■ Task objective
Work through the records below and copy every line that includes "input".
:: Data supplied ::
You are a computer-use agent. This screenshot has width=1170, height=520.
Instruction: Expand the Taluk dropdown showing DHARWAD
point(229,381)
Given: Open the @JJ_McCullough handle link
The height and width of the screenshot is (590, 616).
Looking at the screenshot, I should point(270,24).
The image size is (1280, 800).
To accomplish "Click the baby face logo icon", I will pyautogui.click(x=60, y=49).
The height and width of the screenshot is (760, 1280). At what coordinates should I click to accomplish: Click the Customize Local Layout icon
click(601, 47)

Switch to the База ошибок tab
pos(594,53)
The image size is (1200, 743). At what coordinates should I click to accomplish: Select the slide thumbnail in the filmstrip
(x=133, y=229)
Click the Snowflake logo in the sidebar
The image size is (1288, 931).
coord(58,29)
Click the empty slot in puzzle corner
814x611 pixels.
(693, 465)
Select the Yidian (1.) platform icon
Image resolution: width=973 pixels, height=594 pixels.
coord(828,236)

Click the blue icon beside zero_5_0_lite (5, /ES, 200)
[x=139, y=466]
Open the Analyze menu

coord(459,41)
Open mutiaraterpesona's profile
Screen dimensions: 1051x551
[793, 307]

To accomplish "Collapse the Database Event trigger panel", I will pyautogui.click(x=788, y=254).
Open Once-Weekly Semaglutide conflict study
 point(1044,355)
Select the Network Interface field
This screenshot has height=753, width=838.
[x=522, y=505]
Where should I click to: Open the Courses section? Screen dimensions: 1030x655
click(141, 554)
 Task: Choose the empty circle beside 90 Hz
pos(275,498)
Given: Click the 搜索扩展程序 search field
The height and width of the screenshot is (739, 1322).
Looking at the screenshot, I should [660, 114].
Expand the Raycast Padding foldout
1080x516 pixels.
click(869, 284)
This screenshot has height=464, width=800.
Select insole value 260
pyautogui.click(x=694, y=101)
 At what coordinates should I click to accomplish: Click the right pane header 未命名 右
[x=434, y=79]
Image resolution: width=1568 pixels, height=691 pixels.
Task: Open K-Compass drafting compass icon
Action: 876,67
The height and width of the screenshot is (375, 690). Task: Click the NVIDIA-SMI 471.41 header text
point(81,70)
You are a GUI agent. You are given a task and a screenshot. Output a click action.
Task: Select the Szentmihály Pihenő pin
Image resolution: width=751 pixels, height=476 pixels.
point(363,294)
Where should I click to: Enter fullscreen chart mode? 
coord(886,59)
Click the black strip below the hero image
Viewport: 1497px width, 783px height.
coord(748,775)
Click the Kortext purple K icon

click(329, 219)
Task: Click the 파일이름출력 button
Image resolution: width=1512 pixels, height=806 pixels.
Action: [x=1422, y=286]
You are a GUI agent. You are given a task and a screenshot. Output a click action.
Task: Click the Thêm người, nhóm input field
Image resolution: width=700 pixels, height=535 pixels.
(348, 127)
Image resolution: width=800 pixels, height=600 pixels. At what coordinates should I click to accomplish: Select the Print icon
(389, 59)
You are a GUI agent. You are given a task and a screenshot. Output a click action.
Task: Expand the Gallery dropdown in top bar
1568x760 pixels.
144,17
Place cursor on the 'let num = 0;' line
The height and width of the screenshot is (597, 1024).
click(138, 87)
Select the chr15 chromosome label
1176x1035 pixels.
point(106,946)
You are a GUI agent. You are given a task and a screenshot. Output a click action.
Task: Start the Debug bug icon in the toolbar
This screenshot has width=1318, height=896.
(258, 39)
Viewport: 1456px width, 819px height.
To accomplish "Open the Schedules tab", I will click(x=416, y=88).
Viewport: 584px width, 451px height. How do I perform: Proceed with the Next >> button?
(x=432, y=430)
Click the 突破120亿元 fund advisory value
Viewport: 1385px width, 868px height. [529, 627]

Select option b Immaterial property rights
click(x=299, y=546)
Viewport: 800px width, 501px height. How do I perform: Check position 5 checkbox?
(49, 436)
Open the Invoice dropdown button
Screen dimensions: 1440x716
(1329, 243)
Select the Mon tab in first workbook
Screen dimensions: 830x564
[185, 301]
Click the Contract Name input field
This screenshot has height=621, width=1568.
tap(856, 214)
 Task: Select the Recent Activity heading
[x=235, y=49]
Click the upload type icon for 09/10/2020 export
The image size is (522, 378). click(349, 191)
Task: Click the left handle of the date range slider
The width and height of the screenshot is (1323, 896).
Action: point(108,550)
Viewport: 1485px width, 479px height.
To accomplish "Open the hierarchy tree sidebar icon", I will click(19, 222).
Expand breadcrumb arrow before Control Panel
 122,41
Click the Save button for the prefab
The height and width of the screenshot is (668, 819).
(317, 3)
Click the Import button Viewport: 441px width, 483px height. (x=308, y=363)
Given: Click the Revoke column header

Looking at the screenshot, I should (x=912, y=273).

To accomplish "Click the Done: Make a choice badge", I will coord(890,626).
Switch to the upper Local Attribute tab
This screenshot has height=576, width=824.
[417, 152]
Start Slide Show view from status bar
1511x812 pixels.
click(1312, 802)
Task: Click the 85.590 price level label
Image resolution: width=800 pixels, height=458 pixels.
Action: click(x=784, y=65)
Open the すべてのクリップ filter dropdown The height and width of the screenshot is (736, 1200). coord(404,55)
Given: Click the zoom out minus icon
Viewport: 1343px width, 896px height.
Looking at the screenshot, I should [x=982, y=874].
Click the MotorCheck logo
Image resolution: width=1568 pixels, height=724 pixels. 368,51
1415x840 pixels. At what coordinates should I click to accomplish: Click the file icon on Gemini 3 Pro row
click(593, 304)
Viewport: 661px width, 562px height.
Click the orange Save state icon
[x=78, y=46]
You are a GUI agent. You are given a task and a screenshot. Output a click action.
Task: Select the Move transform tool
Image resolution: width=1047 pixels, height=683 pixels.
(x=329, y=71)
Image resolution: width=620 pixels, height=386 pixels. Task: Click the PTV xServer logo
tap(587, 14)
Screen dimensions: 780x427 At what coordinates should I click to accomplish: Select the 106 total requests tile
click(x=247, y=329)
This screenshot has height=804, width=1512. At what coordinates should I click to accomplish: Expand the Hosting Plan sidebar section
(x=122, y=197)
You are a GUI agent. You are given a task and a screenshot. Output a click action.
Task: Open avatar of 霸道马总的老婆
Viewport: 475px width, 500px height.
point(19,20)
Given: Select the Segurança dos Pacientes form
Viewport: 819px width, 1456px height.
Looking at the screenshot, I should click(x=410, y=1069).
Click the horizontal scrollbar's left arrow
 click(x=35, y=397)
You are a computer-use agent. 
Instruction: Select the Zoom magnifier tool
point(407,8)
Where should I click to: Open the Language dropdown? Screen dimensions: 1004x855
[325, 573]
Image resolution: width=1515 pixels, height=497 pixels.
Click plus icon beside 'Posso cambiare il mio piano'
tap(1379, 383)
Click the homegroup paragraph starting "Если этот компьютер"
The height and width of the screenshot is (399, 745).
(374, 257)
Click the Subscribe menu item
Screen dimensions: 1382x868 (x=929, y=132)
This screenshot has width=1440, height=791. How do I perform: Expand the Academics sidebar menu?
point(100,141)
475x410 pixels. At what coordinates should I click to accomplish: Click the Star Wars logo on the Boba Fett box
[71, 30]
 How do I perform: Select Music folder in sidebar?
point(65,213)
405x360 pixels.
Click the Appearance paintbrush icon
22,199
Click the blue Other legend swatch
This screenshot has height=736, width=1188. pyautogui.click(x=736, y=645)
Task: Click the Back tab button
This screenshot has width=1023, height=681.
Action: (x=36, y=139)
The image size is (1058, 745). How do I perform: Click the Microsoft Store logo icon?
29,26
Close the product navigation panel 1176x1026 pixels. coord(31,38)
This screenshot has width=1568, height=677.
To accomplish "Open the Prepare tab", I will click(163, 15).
:::
■ Exercise result
Task: Click the Thêm người, nhóm input field
Click the Contract Name input field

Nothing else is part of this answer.